Problem requirements: An exact reproduction of all the entries below is required.

Entries supplied:
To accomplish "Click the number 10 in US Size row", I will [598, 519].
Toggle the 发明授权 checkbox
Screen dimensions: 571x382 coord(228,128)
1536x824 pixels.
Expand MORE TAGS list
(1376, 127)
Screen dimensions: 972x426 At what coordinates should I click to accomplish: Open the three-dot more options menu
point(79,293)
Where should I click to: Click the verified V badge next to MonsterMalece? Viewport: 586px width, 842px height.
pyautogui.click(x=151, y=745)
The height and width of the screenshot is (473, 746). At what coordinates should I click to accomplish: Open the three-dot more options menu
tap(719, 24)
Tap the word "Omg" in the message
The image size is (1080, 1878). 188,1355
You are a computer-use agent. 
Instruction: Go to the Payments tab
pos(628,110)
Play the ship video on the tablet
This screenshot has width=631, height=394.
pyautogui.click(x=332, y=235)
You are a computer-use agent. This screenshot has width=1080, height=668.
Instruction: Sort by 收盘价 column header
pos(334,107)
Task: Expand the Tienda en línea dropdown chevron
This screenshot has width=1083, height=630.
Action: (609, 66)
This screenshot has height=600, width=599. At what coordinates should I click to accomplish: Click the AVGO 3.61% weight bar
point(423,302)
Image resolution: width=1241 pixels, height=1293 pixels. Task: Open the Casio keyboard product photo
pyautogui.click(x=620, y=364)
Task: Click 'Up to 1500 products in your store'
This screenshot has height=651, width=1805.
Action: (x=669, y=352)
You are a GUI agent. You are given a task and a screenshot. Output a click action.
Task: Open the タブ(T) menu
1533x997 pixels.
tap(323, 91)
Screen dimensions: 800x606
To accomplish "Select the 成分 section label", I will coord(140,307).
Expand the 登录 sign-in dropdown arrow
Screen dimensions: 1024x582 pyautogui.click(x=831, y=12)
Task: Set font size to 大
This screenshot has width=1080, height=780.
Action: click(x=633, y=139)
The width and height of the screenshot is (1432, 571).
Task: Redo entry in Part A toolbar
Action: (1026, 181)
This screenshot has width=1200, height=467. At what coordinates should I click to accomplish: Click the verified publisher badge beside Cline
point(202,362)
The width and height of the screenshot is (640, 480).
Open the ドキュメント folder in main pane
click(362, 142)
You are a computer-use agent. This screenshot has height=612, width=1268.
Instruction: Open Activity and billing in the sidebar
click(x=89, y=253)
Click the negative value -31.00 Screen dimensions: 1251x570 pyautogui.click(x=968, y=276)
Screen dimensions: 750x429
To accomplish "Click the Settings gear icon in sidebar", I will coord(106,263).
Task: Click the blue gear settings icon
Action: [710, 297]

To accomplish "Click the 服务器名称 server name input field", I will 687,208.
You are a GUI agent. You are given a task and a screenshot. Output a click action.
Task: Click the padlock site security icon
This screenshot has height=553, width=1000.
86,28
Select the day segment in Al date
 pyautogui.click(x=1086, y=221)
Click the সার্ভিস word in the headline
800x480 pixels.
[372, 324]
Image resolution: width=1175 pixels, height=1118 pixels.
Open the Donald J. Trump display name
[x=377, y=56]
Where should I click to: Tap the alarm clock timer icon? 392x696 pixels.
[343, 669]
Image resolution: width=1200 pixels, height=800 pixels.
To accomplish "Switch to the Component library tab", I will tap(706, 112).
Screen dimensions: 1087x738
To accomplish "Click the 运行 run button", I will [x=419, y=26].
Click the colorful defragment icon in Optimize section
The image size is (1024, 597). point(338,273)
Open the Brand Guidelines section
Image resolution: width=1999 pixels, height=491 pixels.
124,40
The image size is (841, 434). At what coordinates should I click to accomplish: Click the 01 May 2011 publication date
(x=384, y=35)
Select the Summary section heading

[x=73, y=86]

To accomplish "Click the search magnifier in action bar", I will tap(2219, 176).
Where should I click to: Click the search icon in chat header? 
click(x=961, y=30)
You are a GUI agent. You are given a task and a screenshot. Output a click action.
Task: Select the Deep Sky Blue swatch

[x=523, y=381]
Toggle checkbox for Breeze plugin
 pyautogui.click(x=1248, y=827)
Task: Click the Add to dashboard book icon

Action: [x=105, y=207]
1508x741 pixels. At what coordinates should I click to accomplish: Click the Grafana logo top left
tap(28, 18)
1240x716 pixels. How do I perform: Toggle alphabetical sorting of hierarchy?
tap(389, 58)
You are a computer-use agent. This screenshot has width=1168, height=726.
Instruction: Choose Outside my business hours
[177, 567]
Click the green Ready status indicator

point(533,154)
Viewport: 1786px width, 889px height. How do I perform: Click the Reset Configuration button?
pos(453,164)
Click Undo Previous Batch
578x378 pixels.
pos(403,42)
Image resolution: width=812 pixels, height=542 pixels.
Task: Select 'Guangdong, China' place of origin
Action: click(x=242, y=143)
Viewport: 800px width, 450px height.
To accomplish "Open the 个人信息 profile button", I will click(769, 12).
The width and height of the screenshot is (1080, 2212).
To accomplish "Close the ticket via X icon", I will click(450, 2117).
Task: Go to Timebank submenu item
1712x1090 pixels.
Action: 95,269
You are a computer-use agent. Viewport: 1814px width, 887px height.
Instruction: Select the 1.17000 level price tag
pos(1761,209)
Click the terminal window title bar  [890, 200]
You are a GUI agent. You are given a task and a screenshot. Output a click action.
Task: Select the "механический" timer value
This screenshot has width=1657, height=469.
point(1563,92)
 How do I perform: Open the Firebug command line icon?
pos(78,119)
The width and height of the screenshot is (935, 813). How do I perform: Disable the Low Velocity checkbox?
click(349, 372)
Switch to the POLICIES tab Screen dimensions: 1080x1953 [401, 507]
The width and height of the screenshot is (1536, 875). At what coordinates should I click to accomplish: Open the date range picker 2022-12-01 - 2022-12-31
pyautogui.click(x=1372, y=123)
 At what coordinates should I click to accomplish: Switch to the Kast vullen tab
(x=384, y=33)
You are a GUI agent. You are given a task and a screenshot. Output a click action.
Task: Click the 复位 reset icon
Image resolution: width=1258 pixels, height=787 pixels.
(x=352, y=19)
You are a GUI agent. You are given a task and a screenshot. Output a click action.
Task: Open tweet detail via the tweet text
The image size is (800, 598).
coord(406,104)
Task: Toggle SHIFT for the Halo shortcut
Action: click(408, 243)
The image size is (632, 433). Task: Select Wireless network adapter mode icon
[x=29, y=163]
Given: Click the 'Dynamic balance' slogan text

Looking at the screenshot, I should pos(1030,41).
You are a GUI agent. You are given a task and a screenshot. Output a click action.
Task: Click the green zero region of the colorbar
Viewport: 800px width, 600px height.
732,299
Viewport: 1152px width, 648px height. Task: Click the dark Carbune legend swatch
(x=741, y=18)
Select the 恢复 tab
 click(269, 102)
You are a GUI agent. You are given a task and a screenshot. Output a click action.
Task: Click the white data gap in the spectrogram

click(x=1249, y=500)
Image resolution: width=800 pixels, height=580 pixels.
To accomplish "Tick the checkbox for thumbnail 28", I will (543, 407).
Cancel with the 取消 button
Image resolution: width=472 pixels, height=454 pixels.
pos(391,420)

Exercise answer:
To accomplish "Click the number 10 in US Size row", I will [598, 519].
Toggle the 发明授权 checkbox
Screen dimensions: 571x382 coord(228,128)
1536x824 pixels.
Expand MORE TAGS list
(1376, 127)
Screen dimensions: 972x426 At what coordinates should I click to accomplish: Open the three-dot more options menu
point(79,293)
Where should I click to: Click the verified V badge next to MonsterMalece? Viewport: 586px width, 842px height.
pyautogui.click(x=151, y=745)
The height and width of the screenshot is (473, 746). At what coordinates should I click to accomplish: Open the three-dot more options menu
tap(719, 24)
Tap the word "Omg" in the message
The image size is (1080, 1878). 188,1355
You are a computer-use agent. 
Instruction: Go to the Payments tab
pos(628,110)
Play the ship video on the tablet
This screenshot has width=631, height=394.
pyautogui.click(x=332, y=235)
You are a computer-use agent. This screenshot has width=1080, height=668.
Instruction: Sort by 收盘价 column header
pos(334,107)
Task: Expand the Tienda en línea dropdown chevron
This screenshot has width=1083, height=630.
Action: (609, 66)
This screenshot has height=600, width=599. At what coordinates should I click to accomplish: Click the AVGO 3.61% weight bar
point(423,302)
Image resolution: width=1241 pixels, height=1293 pixels. Task: Open the Casio keyboard product photo
pyautogui.click(x=620, y=364)
Task: Click 'Up to 1500 products in your store'
This screenshot has height=651, width=1805.
Action: (x=669, y=352)
You are a GUI agent. You are given a task and a screenshot. Output a click action.
Task: Open the タブ(T) menu
1533x997 pixels.
tap(323, 91)
Screen dimensions: 800x606
To accomplish "Select the 成分 section label", I will coord(140,307).
Expand the 登录 sign-in dropdown arrow
Screen dimensions: 1024x582 pyautogui.click(x=831, y=12)
Task: Set font size to 大
This screenshot has width=1080, height=780.
Action: click(x=633, y=139)
The width and height of the screenshot is (1432, 571).
Task: Redo entry in Part A toolbar
Action: (1026, 181)
This screenshot has width=1200, height=467. At what coordinates should I click to accomplish: Click the verified publisher badge beside Cline
point(202,362)
The width and height of the screenshot is (640, 480).
Open the ドキュメント folder in main pane
click(362, 142)
You are a computer-use agent. This screenshot has height=612, width=1268.
Instruction: Open Activity and billing in the sidebar
click(x=89, y=253)
Click the negative value -31.00 Screen dimensions: 1251x570 pyautogui.click(x=968, y=276)
Screen dimensions: 750x429
To accomplish "Click the Settings gear icon in sidebar", I will coord(106,263).
Task: Click the blue gear settings icon
Action: [710, 297]

To accomplish "Click the 服务器名称 server name input field", I will 687,208.
You are a GUI agent. You are given a task and a screenshot. Output a click action.
Task: Click the padlock site security icon
This screenshot has height=553, width=1000.
86,28
Select the day segment in Al date
 pyautogui.click(x=1086, y=221)
Click the সার্ভিস word in the headline
800x480 pixels.
[372, 324]
Image resolution: width=1175 pixels, height=1118 pixels.
Open the Donald J. Trump display name
[x=377, y=56]
Where should I click to: Tap the alarm clock timer icon? 392x696 pixels.
[343, 669]
Image resolution: width=1200 pixels, height=800 pixels.
To accomplish "Switch to the Component library tab", I will tap(706, 112).
Screen dimensions: 1087x738
To accomplish "Click the 运行 run button", I will [x=419, y=26].
Click the colorful defragment icon in Optimize section
The image size is (1024, 597). point(338,273)
Open the Brand Guidelines section
Image resolution: width=1999 pixels, height=491 pixels.
124,40
The image size is (841, 434). At what coordinates should I click to accomplish: Click the 01 May 2011 publication date
(x=384, y=35)
Select the Summary section heading

[x=73, y=86]

To accomplish "Click the search magnifier in action bar", I will tap(2219, 176).
Where should I click to: Click the search icon in chat header? 
click(x=961, y=30)
You are a GUI agent. You are given a task and a screenshot. Output a click action.
Task: Select the Deep Sky Blue swatch

[x=523, y=381]
Toggle checkbox for Breeze plugin
 pyautogui.click(x=1248, y=827)
Task: Click the Add to dashboard book icon

Action: [x=105, y=207]
1508x741 pixels. At what coordinates should I click to accomplish: Click the Grafana logo top left
tap(28, 18)
1240x716 pixels. How do I perform: Toggle alphabetical sorting of hierarchy?
tap(389, 58)
You are a computer-use agent. This screenshot has width=1168, height=726.
Instruction: Choose Outside my business hours
[177, 567]
Click the green Ready status indicator

point(533,154)
Viewport: 1786px width, 889px height. How do I perform: Click the Reset Configuration button?
pos(453,164)
Click Undo Previous Batch
578x378 pixels.
pos(403,42)
Image resolution: width=812 pixels, height=542 pixels.
Task: Select 'Guangdong, China' place of origin
Action: click(x=242, y=143)
Viewport: 800px width, 450px height.
To accomplish "Open the 个人信息 profile button", I will click(769, 12).
The width and height of the screenshot is (1080, 2212).
To accomplish "Close the ticket via X icon", I will click(450, 2117).
Task: Go to Timebank submenu item
1712x1090 pixels.
Action: 95,269
You are a computer-use agent. Viewport: 1814px width, 887px height.
Instruction: Select the 1.17000 level price tag
pos(1761,209)
Click the terminal window title bar  [890, 200]
You are a GUI agent. You are given a task and a screenshot. Output a click action.
Task: Select the "механический" timer value
This screenshot has width=1657, height=469.
point(1563,92)
 How do I perform: Open the Firebug command line icon?
pos(78,119)
The width and height of the screenshot is (935, 813). How do I perform: Disable the Low Velocity checkbox?
click(349, 372)
Switch to the POLICIES tab Screen dimensions: 1080x1953 [401, 507]
The width and height of the screenshot is (1536, 875). At what coordinates should I click to accomplish: Open the date range picker 2022-12-01 - 2022-12-31
pyautogui.click(x=1372, y=123)
 At what coordinates should I click to accomplish: Switch to the Kast vullen tab
(x=384, y=33)
You are a GUI agent. You are given a task and a screenshot. Output a click action.
Task: Click the 复位 reset icon
Image resolution: width=1258 pixels, height=787 pixels.
(x=352, y=19)
You are a GUI agent. You are given a task and a screenshot. Output a click action.
Task: Open tweet detail via the tweet text
The image size is (800, 598).
coord(406,104)
Task: Toggle SHIFT for the Halo shortcut
Action: click(408, 243)
The image size is (632, 433). Task: Select Wireless network adapter mode icon
[x=29, y=163]
Given: Click the 'Dynamic balance' slogan text

Looking at the screenshot, I should pos(1030,41).
You are a GUI agent. You are given a task and a screenshot. Output a click action.
Task: Click the green zero region of the colorbar
Viewport: 800px width, 600px height.
732,299
Viewport: 1152px width, 648px height. Task: Click the dark Carbune legend swatch
(x=741, y=18)
Select the 恢复 tab
 click(269, 102)
You are a GUI agent. You are given a task and a screenshot. Output a click action.
Task: Click the white data gap in the spectrogram

click(x=1249, y=500)
Image resolution: width=800 pixels, height=580 pixels.
To accomplish "Tick the checkbox for thumbnail 28", I will (543, 407).
Cancel with the 取消 button
Image resolution: width=472 pixels, height=454 pixels.
pos(391,420)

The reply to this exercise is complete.